** Vorgelegter Text **
:::
Das Rekursgericht erklärte den ordentlichen Revisionsrekurs für nicht zulässig.

Rechtliche Beurteilung

Der Revisionsrekurs des Sachwalters ist zulässig, weil das Rekursgericht die Rechtslage verkannt hat; er ist auch berechtigt.

1. Nach ständiger Rechtsprechung des Obersten Gerichtshofs (RIS Justiz RS0008563; zur Rechtslage aufgrund SWRÄG 2006 und Außerstreitgesetz 2003 vgl 3 Ob 109/09i EF Z 2010/16; 1 Ob 83/11d iFamZ 2012/16 [ Parapatits ]) ist der Sachwalter legitimiert, im eigenen Namen ein Rechtsmittel zu erheben, wenn er geltend macht, dass der Umfang der ihm eingeräumten Rechte und Pflichten zu wenig deutlich beschrieben wurde; dies gilt auch dann, wenn er sich wie hier gegen den Umfang seiner Bestellung wendet.

2. Der Betroffene hat sich am Revisionsrekursverfahren nicht beteiligt. Obwohl §§ 117 ff AußStrG im Gegensatz zu § 249 Abs 3 AußStrG 1854 nicht mehr ausdrücklich vorsieht, dass dem Betroffenen, wenn er nicht selbst das Rechtsmittel erhebt, dieses zuzustellen ist, und es dem Betroffenen frei steht, eine Rechtsmittelbeantwortung einzubringen, war dem Betroffenen dennoch die Möglichkeit der Beantwortung des Revisionsrekurses des Sachwalters einzuräumen: Nach § 48 AußStrG ist das Rechtsmittelverfahren in Außerstreitsachen nunmehr grundsätzlich zweiseitig ausgestaltet.

3. Der Oberste Gerichtshof hat bereits mehrmals klargestellt, dass durch § 282 Abs 2 ABGB idF KindRÄG 2001 beziehungsweise § 282 Satz 1 ABGB idF SWRÄG 2006 die den Sachwalter treffenden Pflichten gegenüber der früheren Rechtslage tendenziell eingeschränkt werden sollten; der Sachwalter hat mit der behinderten Person persönlichen Kontakt zu halten und sich darum zu bemühen, dass der behinderten Person die gebotene ärztliche und soziale Betreuung gewährt wird. Diese „Bemühungspflicht“ trifft jeden Sachwalter unabhängig von seinem Wirkungskreis, also auch den nur für eine einzelne Angelegenheit bestellten Sachwalter und insbesondere auch Sachwalter, in deren Wirkungskreis keine Angelegenheiten der Personensorge fallen; sie ist rein faktisch zu verstehen und gibt dem Sachwalter keine Vertretungsbefugnis. Außerdem verlangt das Gesetz vom Sachwalter nicht mehr die Sicherstellung der Personensorge; sollen dem Sachwalter tatsächlich konkrete Befugnisse im Wirkungskreis „Personensorge“ zukommen, versetzt ihn insoweit nur eine präzise Bestimmung im Bestellungsbeschluss in die Lage, seine Rechte und Pflichten verlässlich abzuschätzen (3 Ob 109/09i; 1 Ob 83/11d; vgl auch 5 Ob 54/06m FamZ 2006/34 [ Parapatits ]).
:::
** Angezeigte Angaben **
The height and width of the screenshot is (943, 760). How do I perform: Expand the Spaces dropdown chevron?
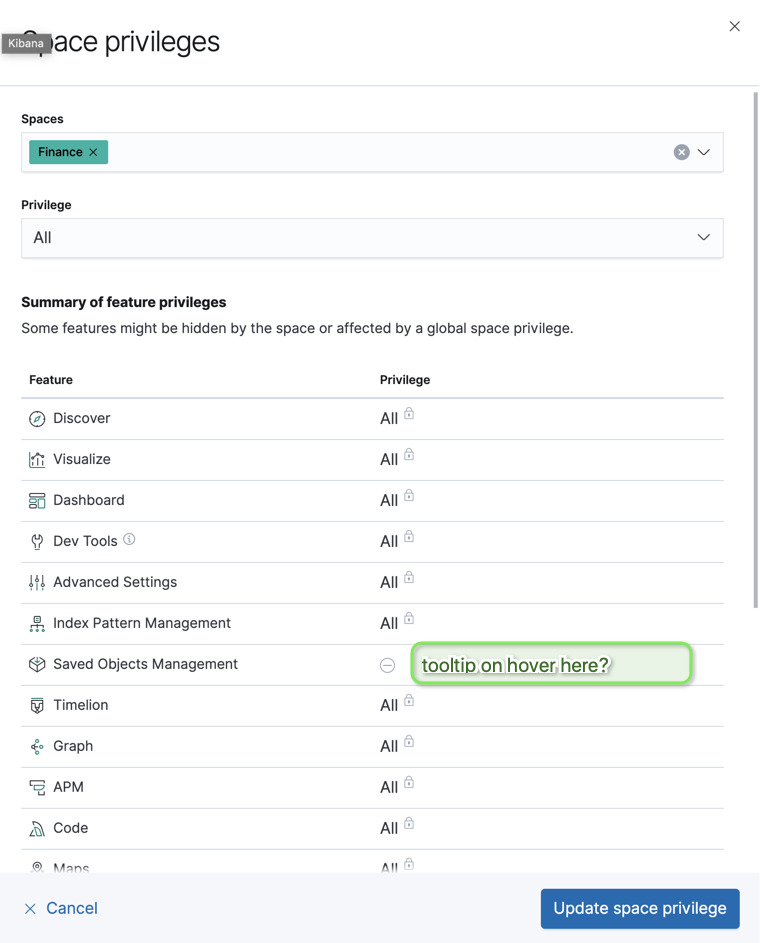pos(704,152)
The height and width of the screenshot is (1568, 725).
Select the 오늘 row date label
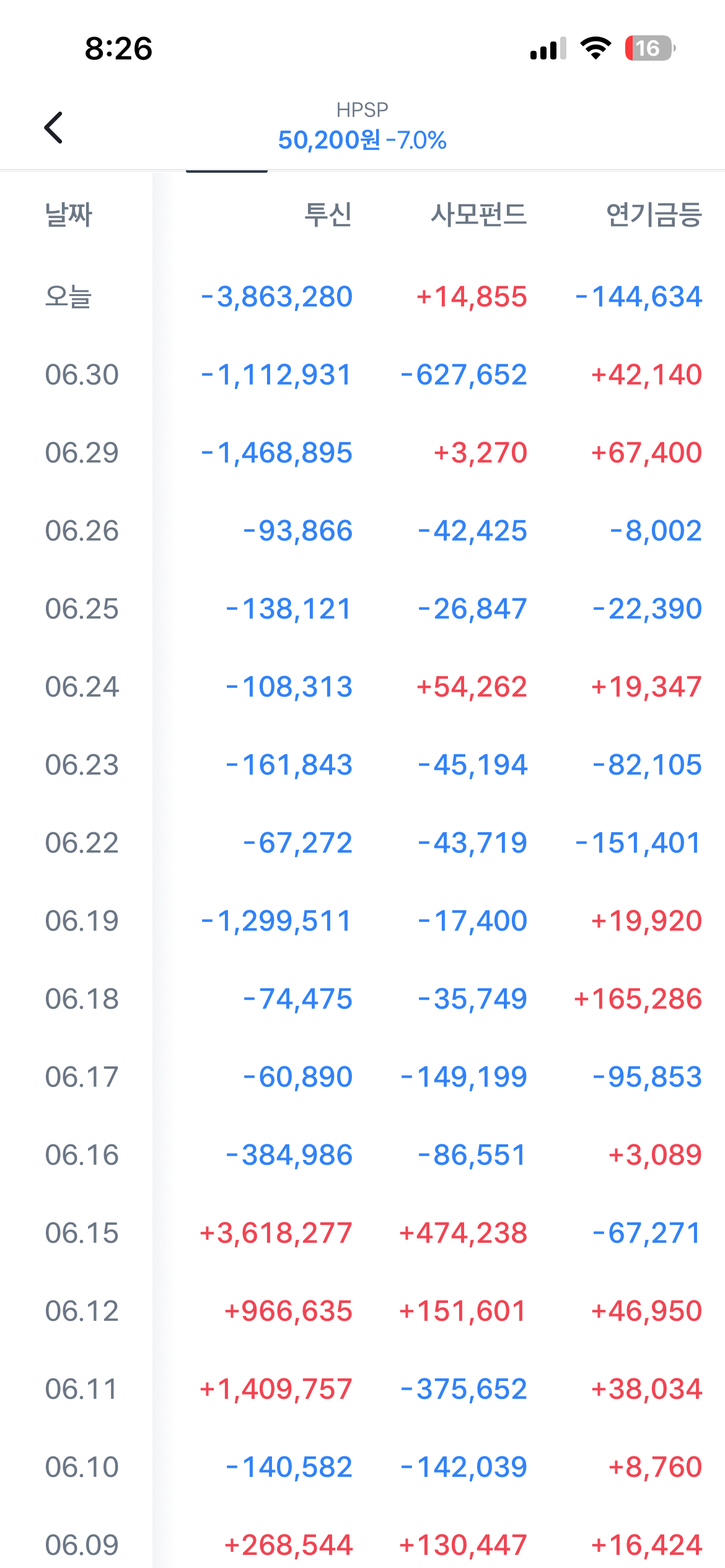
:::
** Aufgabe 1 **
Gib aus der Gerichtsentscheidung zum Sachwalter einen Abschnitt wortgetreu wieder. Setze bei den Worten „Rechtliche Beurteilung“ ein und höre nach „seiner Bestellung wendet.“ auf.
** Aufgabe 2 **
Führe bitte die Gerichtsentscheidung zum Sachwalter im Anschluss an ihren letzten Satz fort.

** Antwortfeld 1 **
Rechtliche Beurteilung

Der Revisionsrekurs des Sachwalters ist zulässig, weil das Rekursgericht die Rechtslage verkannt hat; er ist auch berechtigt.

1. Nach ständiger Rechtsprechung des Obersten Gerichtshofs (RIS Justiz RS0008563; zur Rechtslage aufgrund SWRÄG 2006 und Außerstreitgesetz 2003 vgl 3 Ob 109/09i EF Z 2010/16; 1 Ob 83/11d iFamZ 2012/16 [ Parapatits ]) ist der Sachwalter legitimiert, im eigenen Namen ein Rechtsmittel zu erheben, wenn er geltend macht, dass der Umfang der ihm eingeräumten Rechte und Pflichten zu wenig deutlich beschrieben wurde; dies gilt auch dann, wenn er sich wie hier gegen den Umfang seiner Bestellung wendet.

** Antwortfeld 2 **
So hat der Oberste Gerichtshof in der Entscheidung 3 Ob 109/09i die Anordnung der „Personensorge“ und in der Entscheidung 1 Ob 83/11d die Anordnung der „Sicherstellung der sozialen und medizinischen Versorgung“ für nicht zulässig erklärt.

4. Im vorliegenden Fall haben die Vorinstanzen die „regelmäßige Kontrolle des Gesundheitszustandes des Betroffenen, insbesondere hinsichtlich seiner psychischen Erkrankung“ angeordnet. Sollte diese Anordnung also dahin zu verstehen sein, dass die Kontrolle vom Sachwalter selbst auszuüben ist, das Erstgericht immerhin spricht davon, „den Sachwalter mit der regelmäßigen Kontrolle des Gesundheitszustandes des Betroffenen betrauen“ zu wollen , wäre sie ohnehin von der Bemühungspflicht des § 282 Satz 1 ABGB erfasst und bräuchte nicht extra angeordnet zu werden; insoweit wäre der hier zu beurteilende Fall mit dem der Entscheidung 1 Ob 83/11d zugrunde liegenden vergleichbar. Versteht man die Anordnung hingegen so wie das Rekursgericht als Einräumung der Vertretungsbefugnis im Bereich „Kontrolle des Gesundheitszustandes des Betroffenen“, ist sie überflüssig: Das Erstgericht hat den Sachwalter ohnehin mit der Vertretung bei Geschäften, die über das tägliche Leben hinausgehen, betraut; dazu gehören aber auch Verträge betreffend die Kontrolle des Gesundheitszustands des Betroffenen und Behandlungsverträge mit Ärzten oder Spitälern. Für eine Anregung auf Erweiterung der Sachwalterschaft im Fall eines Psychoseschubs des Betroffenen benötigt der Sachwalter schließlich entgegen der Meinung des Erstgerichts ohnehin keine eigene Bestellung.

5. Die Bestellung des Sachwalters für die „regelmäßige Kontrolle des Gesundheitszustandes des Betroffenen, insbesondere hinsichtlich seiner psychischen Erkrankung“ hatte demnach zu entfallen.